WASHINGTON, D.C. (AP/KFOR) -- The White House and Senate leaders have reached agreement on a $2 trillion measure to rush aid to businesses, workers and a health care system slammed by the coronavirus pandemic.
It's the largest economic rescue measure in history.
The sprawling, 500-page-plus measure is the third coronavirus response bill produced by Congress and by far the largest. It builds on efforts focused on vaccines and emergency response, sick and family medical leave for workers, and food aid.
It would give direct payments to most Americans, expand unemployment benefits and provide a $367 billion program for small businesses to keep making payroll while workers are forced to stay home.
Who will receive a check?
All U.S. residents who are not a dependent of another taxpayer and have a work eligible social security number are eligible.
This is true even for those who have no income, as well as those whose income comes entirely from non-taxable means-tested benefit programs, such as SSI benefits.
Individuals making more than $99,000 and couples making more than $198,000 will not qualify for a payment.
How much will I receive?
The package provides one-time payments of $1,200 per adult and $500 per child under the age of 17. Married couples will receive $2,400.
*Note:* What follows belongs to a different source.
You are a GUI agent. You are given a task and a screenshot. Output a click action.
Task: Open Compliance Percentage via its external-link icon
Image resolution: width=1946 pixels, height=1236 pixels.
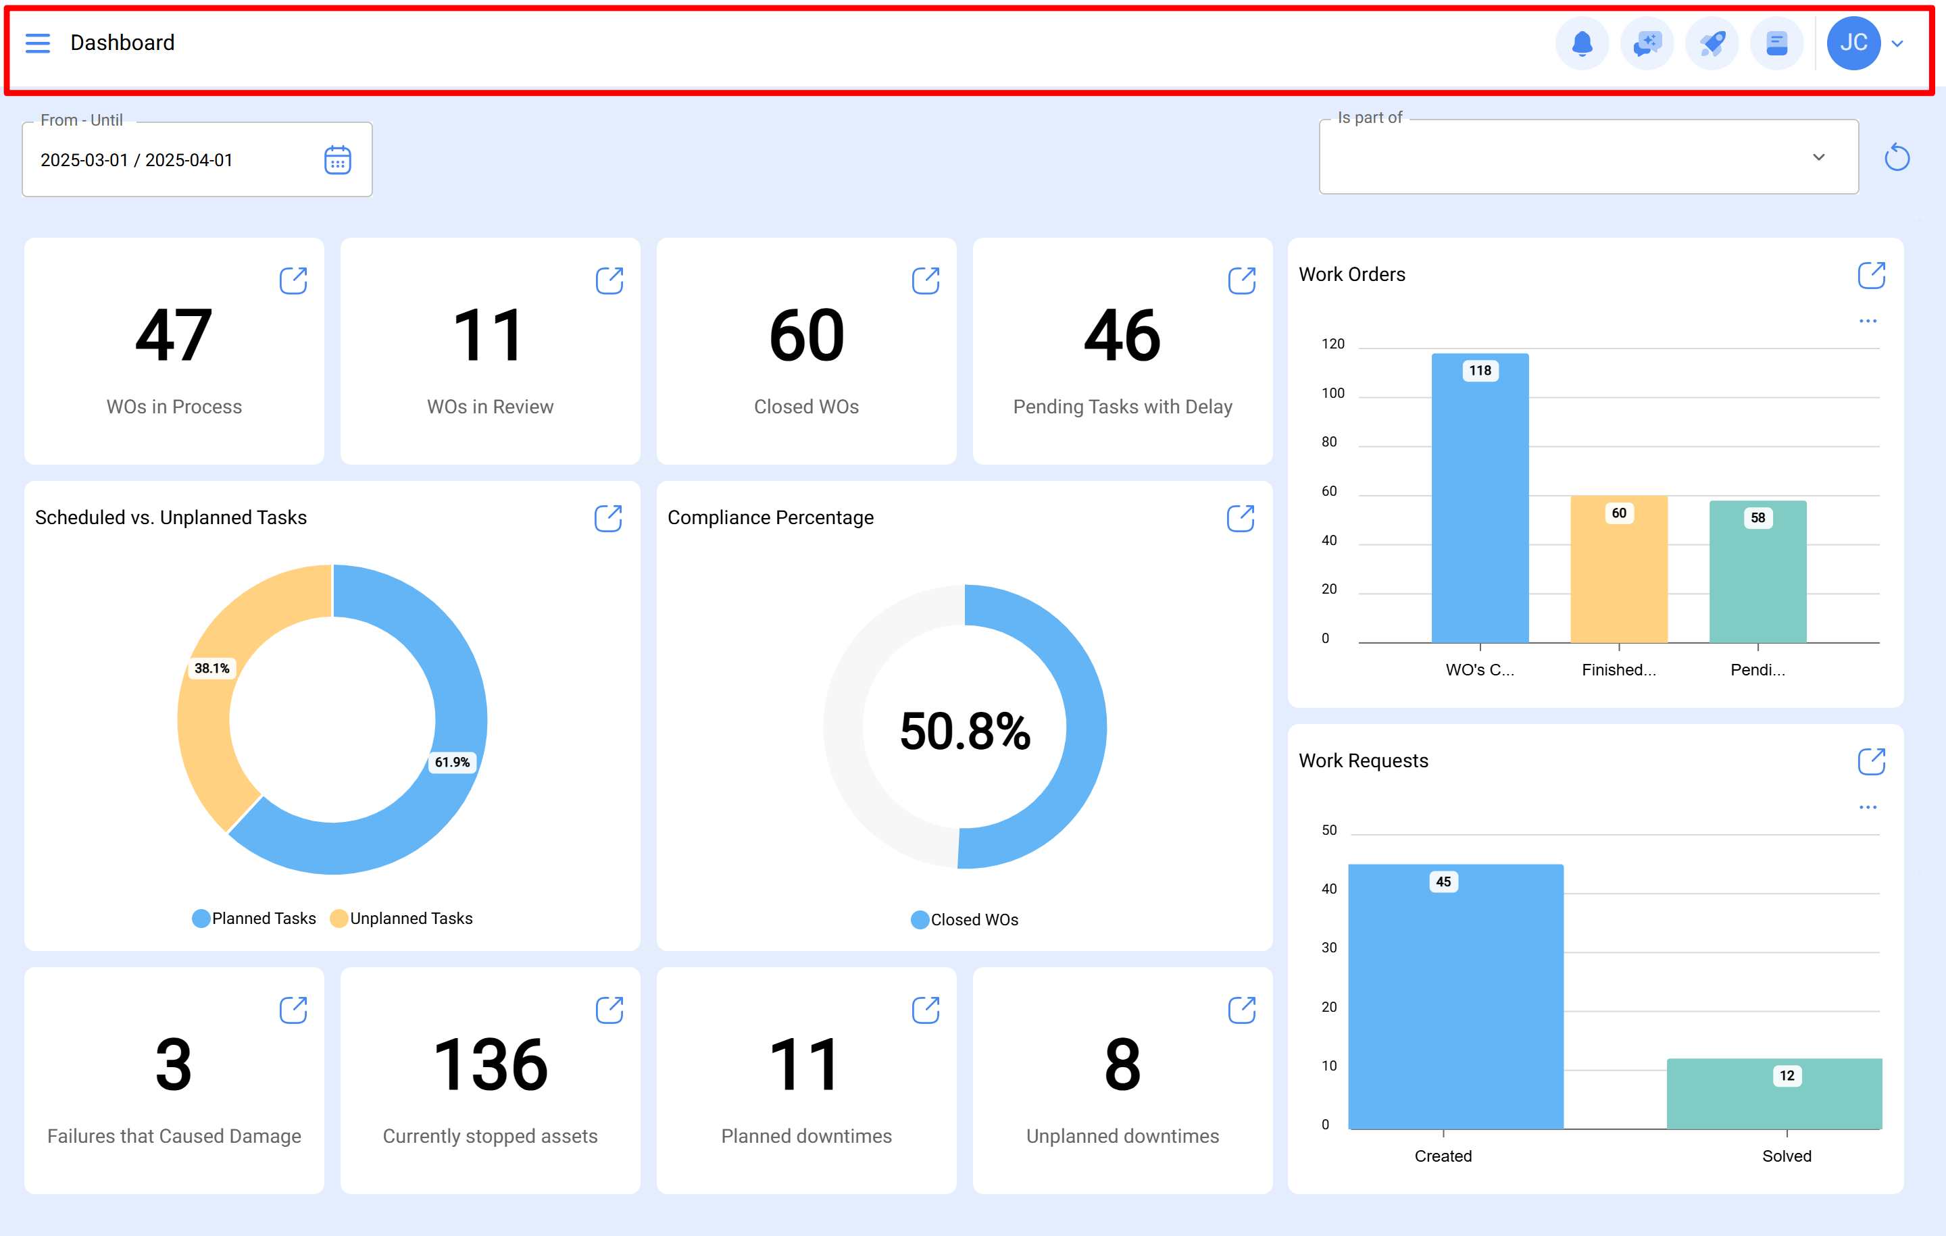coord(1241,518)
However, payments phase out for individuals making more than $75,000. For every $100 you earn above the limit, payment drops by $5.
The amounts will be determined based on 2019 tax returns. If a 2019 tax return has not been filed, 2018 returns will be used.
When will I receive it?
Treasury Secretary Steven Mnuchin has said they hope to start issuing checks within three weeks, with the remainder of the checks to be mailed by the end of May. However, the stimulus bill does not provide a specific timeline for payment distributions.
Will this show up on my taxes?
According to Senator Jim Inhofe, the individual recovery payments are not considered taxable income by the federal government.